Cultura

Operación Urano, el letal zarpazo soviético en Stalingrado

Analizamos cómo el Ejército Rojo desencadenó una titánica ofensiva que sin duda cambiaría el sino de la Segunda Guerra Mundial

Tropas y elementos acorazados soviéticos durante la Operación Urano noviembre de 1942.
Tropas y elementos acorazados soviéticos durante la Operación Urano noviembre de 1942. FOTO: Archivo Estatal Central de Ucrania

La batalla de Stalingrado, la épica lucha de la Segunda Guerra Mundial que enfrentó a la Wehrmacht del Tercer Reich de Adolf Hitler y a los ejércitos de sus aliados del Eje con el Ejército Rojo de la Unión Soviética de Iósif Stalin, culminó en noviembre de 1942 cuando las fuerzas soviéticas contraatacaron a sus verdugos. Habían pasado unos seis meses desde que los ejércitos del Eje lanzaran su ofensiva hacia el este a través del área meridional de la Unión Soviética. Durante ese tiempo, los invasores causaron estragos en los defensores soviéticos al infligir más de un millón de bajas al Ejército Rojo y al haber avanzado unos 600 kms. hasta llegar a las laderas septentrionales de las montañas del Cáucaso y la ciudad homónima de Stalin en el río Volga. A pesar de las derrotas debilitantes y de los repetidos intentos fútiles de contener y contraatacar a los invasores, el Ejército Rojo logró detener a las fuerzas del Eje en las calles cubiertas de escombros de Stalingrado en octubre de 1942. Con su reputación y la de la Wehrmacht en juego, el Führer ordenó al ejército más célebre de su país –el Sexto del «General der Panzertruppe» Friedrich Paulus– tomar Stalingrado a toda costa. La espeluznante lucha que siguió desangró al Sexto Ejército, lo que no dejó a Hitler más alternativa que empeñar las fuerzas de sus aliados del Eje en primera línea.
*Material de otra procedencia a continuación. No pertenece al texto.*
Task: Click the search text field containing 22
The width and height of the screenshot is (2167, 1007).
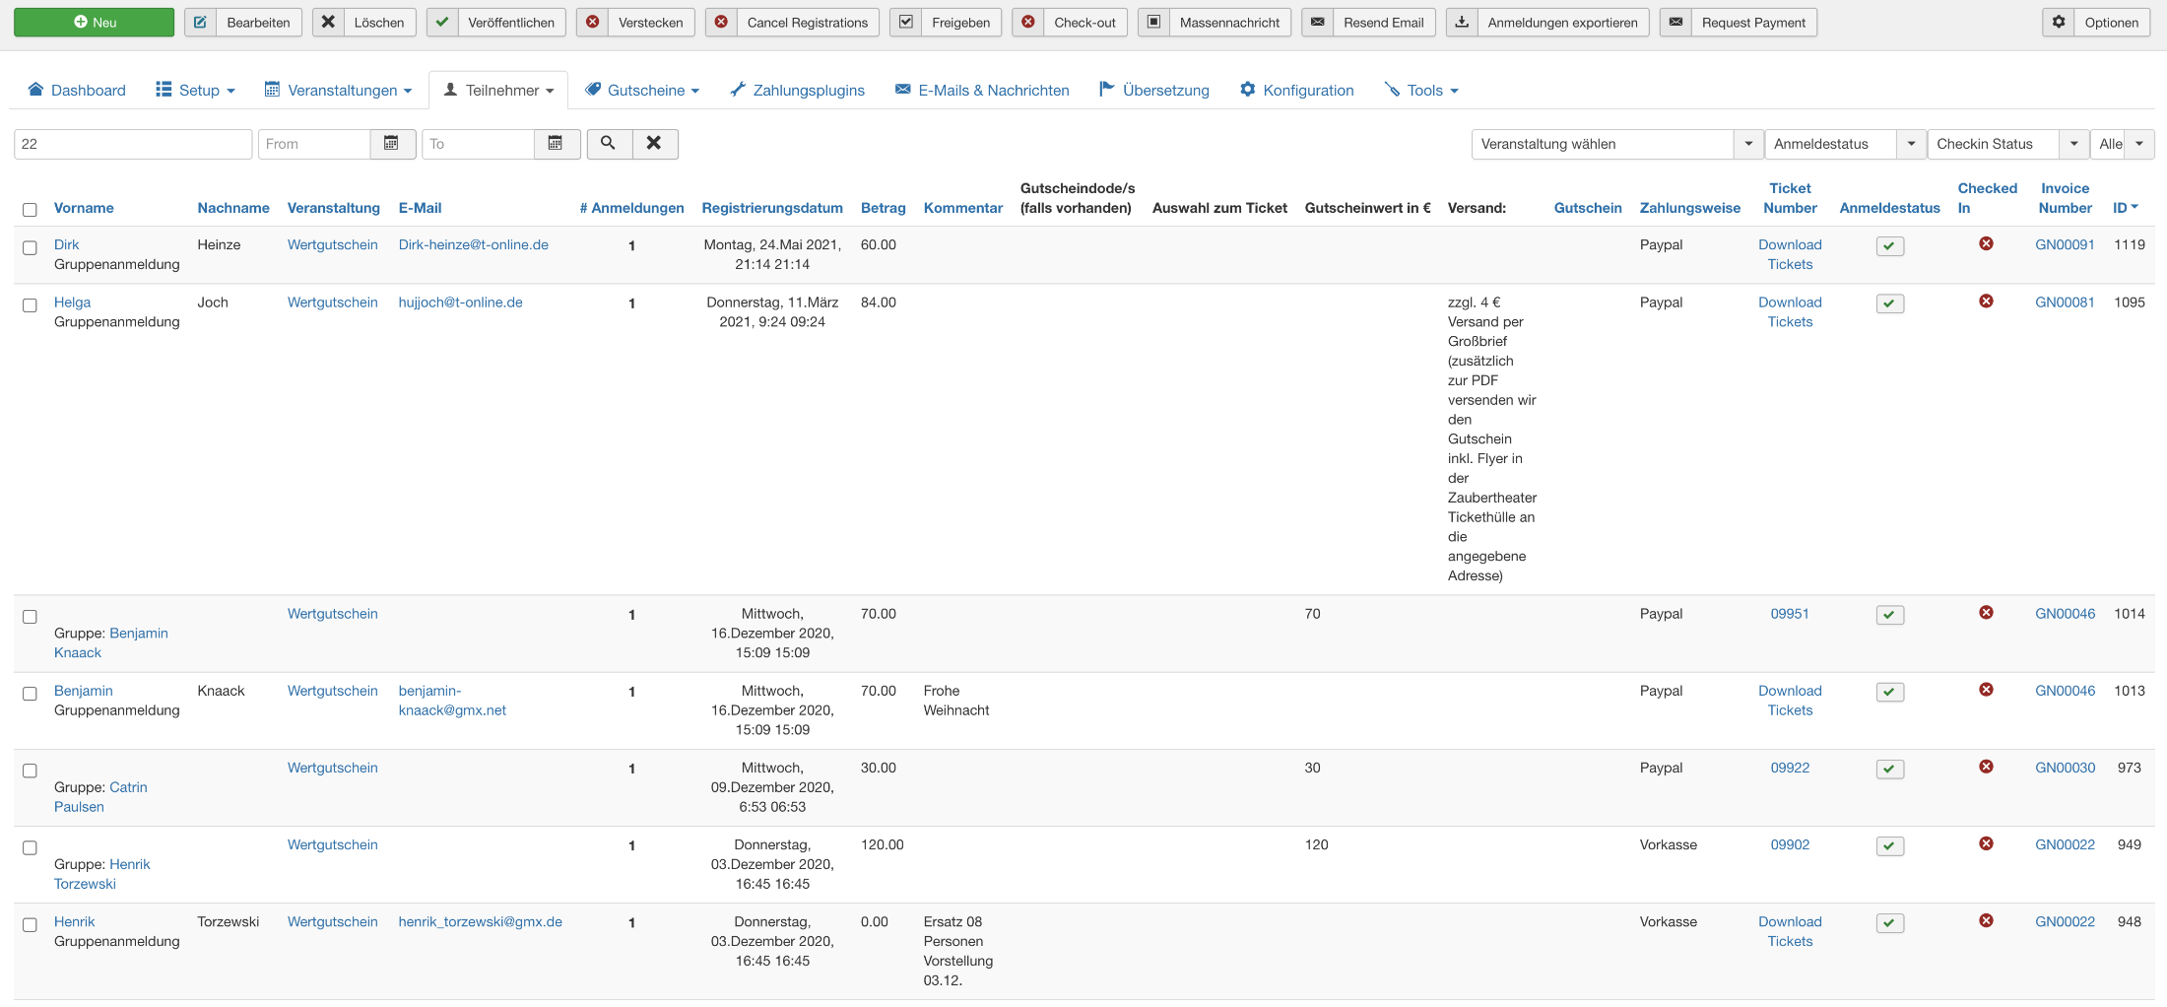Action: pos(133,144)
Como ya habían hecho el año anterior, Stalin y su «Stavka» (Alto Mando) se aprovecharon con habilidad de la desenfrenada ambición de Hitler, que llevó a la Wehrmacht mucho más allá de los límites de sus capacidades. Tras repetidos fracasos en la identificación y explotación de las debilidades de las defensas del Eje durante el verano y el otoño de 1942, la «Stavka» lo consiguió finalmente a mediados de noviembre de ese año con la concepción de la Operación Urano, la más importante entre una galaxia de contraofensivas diseñadas para derrotar al enemigo del Eje y tomar la iniciativa estratégica en lo que los soviéticos empezaron a denominar la Gran Guerra Patriótica. En la contraofensiva de Urano, los tres frentes atacantes del Ejército Rojo derrotaron y, en gran medida, destruyeron al grueso de dos ejércitos rumanos, así como cercaron al Sexto Ejército y a la mitad del Cuarto Ejército Panzer alemanes en la bolsa de Stalingrado, lo que puso patas arriba, literalmente, la situación de Alemania. En las diez semanas siguientes, el Ejército Rojo detuvo y, con posterioridad, desbarató dos intentos alemanes de rescate del Sexto Ejército, aplastó al Octavo Ejército italiano y al Segundo Ejército húngaro, infligió severos daños al Cuarto Ejército Panzer y al Segundo Ejército alemanes y destruyó al Sexto Ejército germano en las ruinas de Stalingrado. Con más de medio millón de soldados retirados bruscamente del orden de batalla en el Este, el Eje de Hitler contempló con horror cómo cambiaba su estatus de vencedor a vencido. En pocas palabras, la derrota del Eje en Stalingrado supuso un punto de inflexión en esta guerra por tratarse de una catástrofe de la que Alemania y su Wehrmacht nunca pudieron recuperarse.

FOTO: Desperta Ferro

Sin interés en la ciudad

La destrucción del Sexto Ejército alemán en las ruinas de Stalingrado ha seducido tanto a historiadores como al público en general durante setenta años. A pesar de esta fascinación y de los innumerables libros en torno a la materia, muchas de las causas y acontecimientos de esta tragedia han logrado eludir a la posteridad. La lucha en Stalingrado solo puede entenderse en el contexto de una campaña alemana que, en origen, no tenía apenas interés en conquistar la ciudad. Los invasores llegaron a unos pocos kilómetros de su verdadero objetivo, los campos petrolíferos del Cáucaso, sin lograr proseguir el avance. Las causas generales de este fracaso eran casi idénticas a las que habían frustrado a Alemania en 1941: la sobreextensión logística, la incapacidad de centrarse en un único objetivo y la creciente sofisticación de la organización y desempeño del oponente de la Wehrmacht: el Ejército Rojo.